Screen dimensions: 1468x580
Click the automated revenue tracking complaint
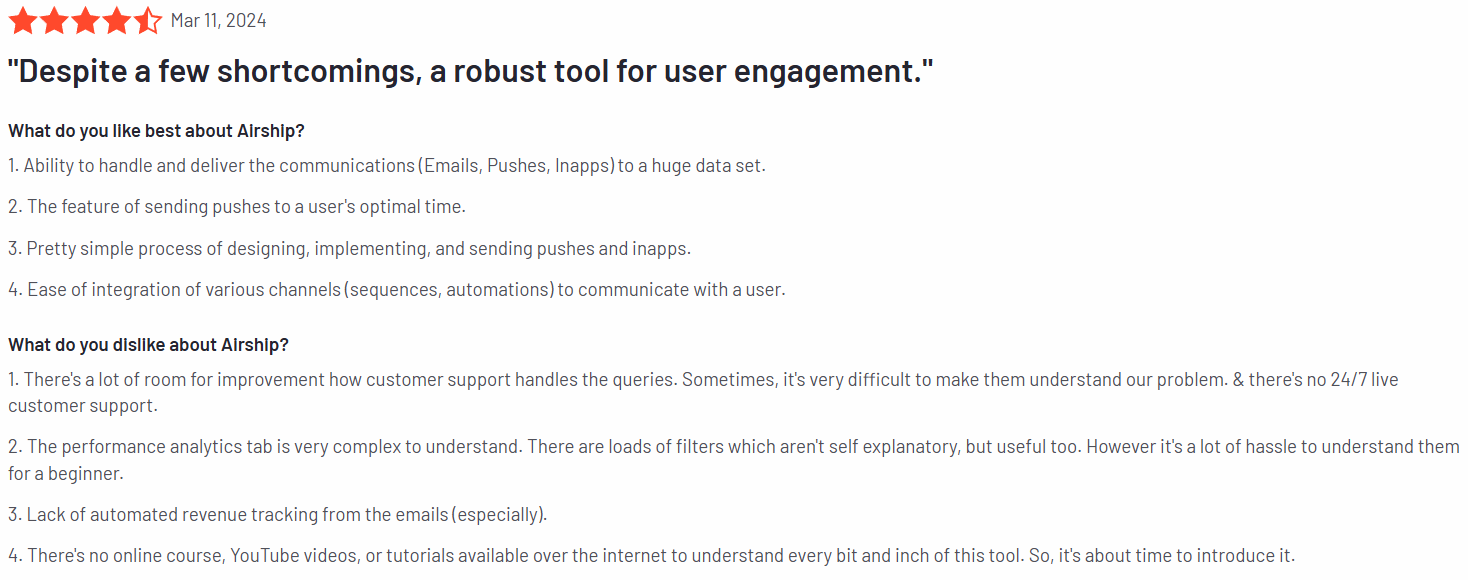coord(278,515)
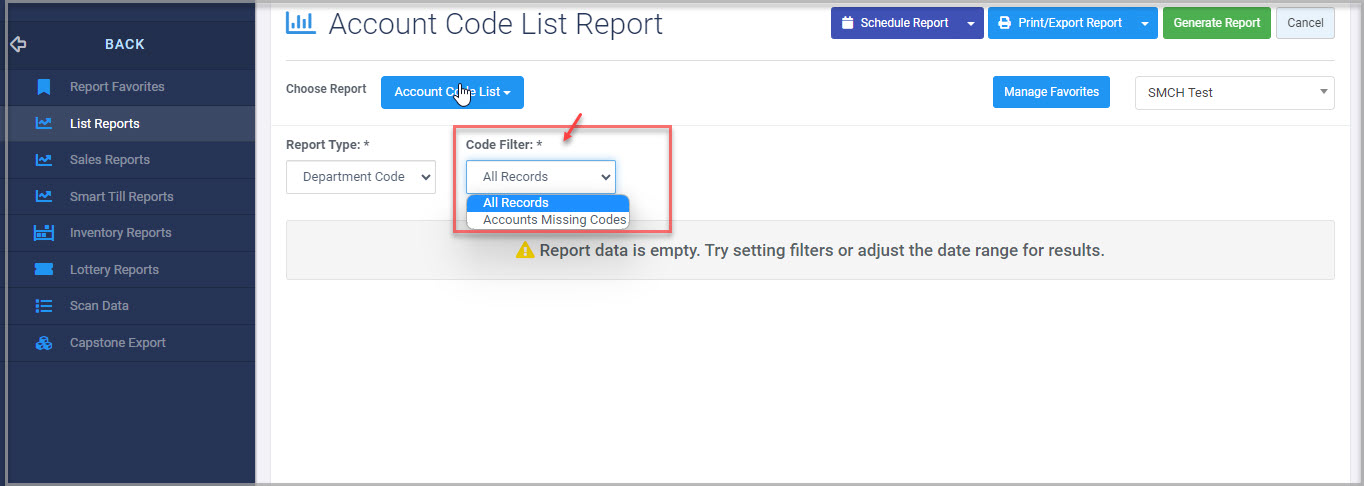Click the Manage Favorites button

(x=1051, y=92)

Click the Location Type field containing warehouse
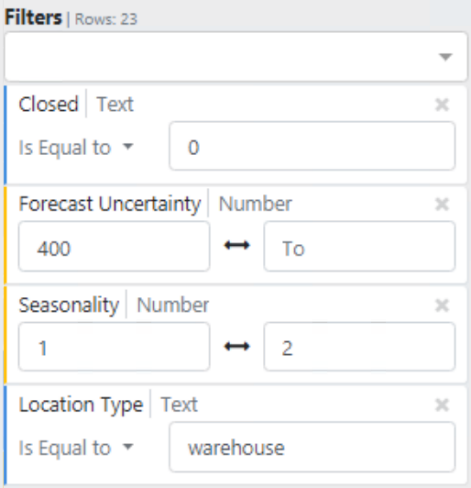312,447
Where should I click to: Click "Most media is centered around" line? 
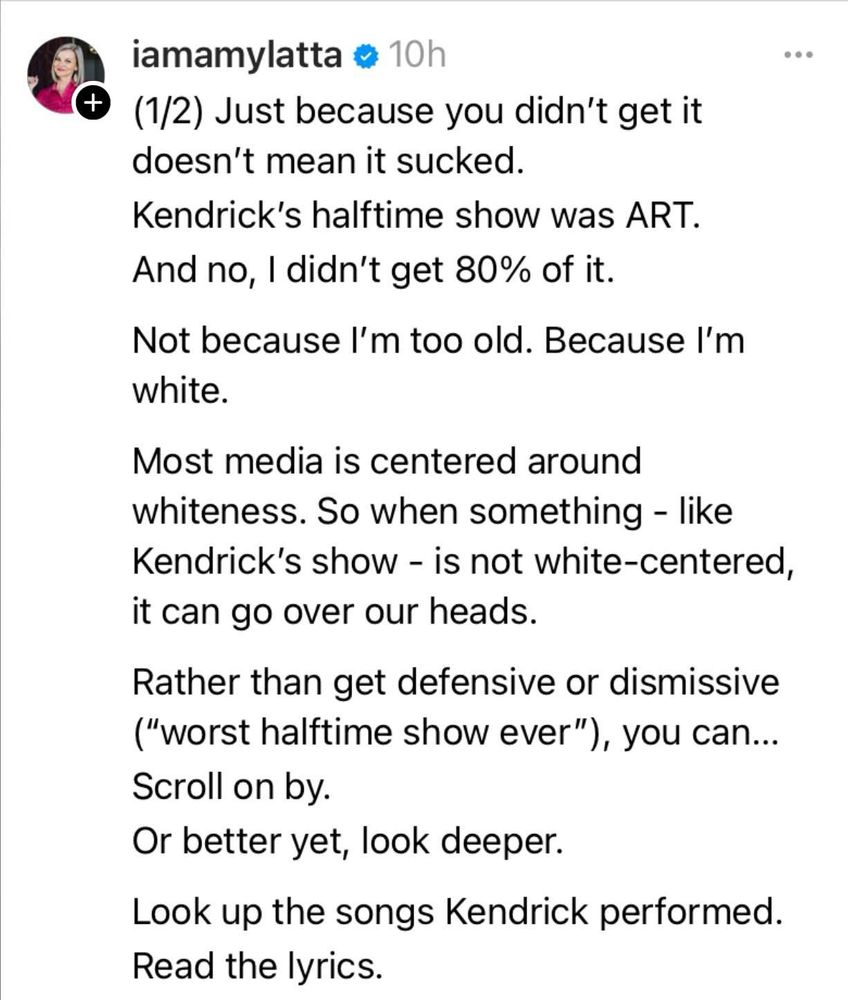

Exercise objective: All of the listing should be transcribed exactly, but none of its images.

The completed task:
Screen dimensions: 1468x580
Click the automated revenue tracking complaint
coord(278,515)
Click the Manage Favorites button

(x=1051, y=92)

Click the Location Type field containing warehouse
312,447
Where should I click to: Click "Most media is centered around" line? 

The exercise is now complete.